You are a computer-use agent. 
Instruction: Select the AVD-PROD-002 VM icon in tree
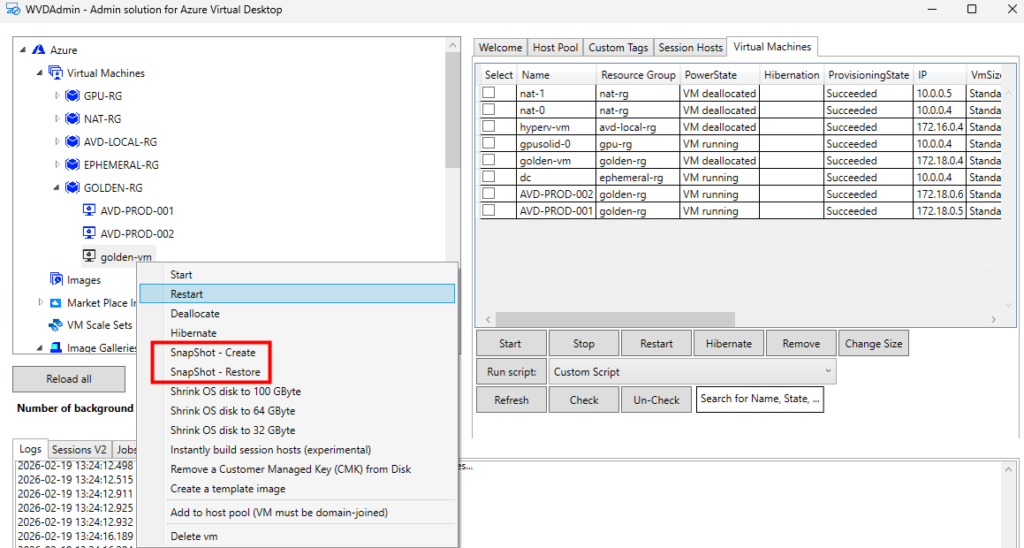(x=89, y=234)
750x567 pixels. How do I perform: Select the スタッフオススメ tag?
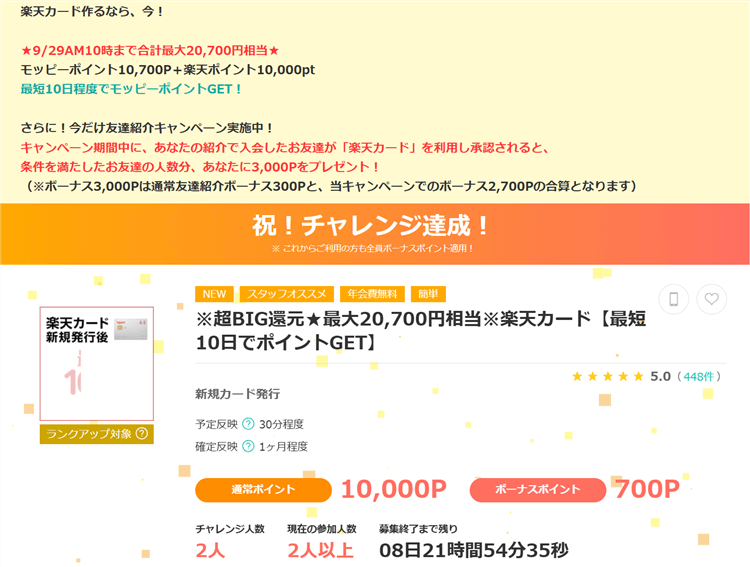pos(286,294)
::::::::
**REQUIREMENT**
An exact reproduction of the data above is required, with every picture removed.

**RESPONSE TO THIS TASK**
You are a computer-use agent. 
Instruction: Select the AVD-PROD-002 VM icon in tree
(x=89, y=234)
750x567 pixels. How do I perform: Select the スタッフオススメ tag?
pos(286,294)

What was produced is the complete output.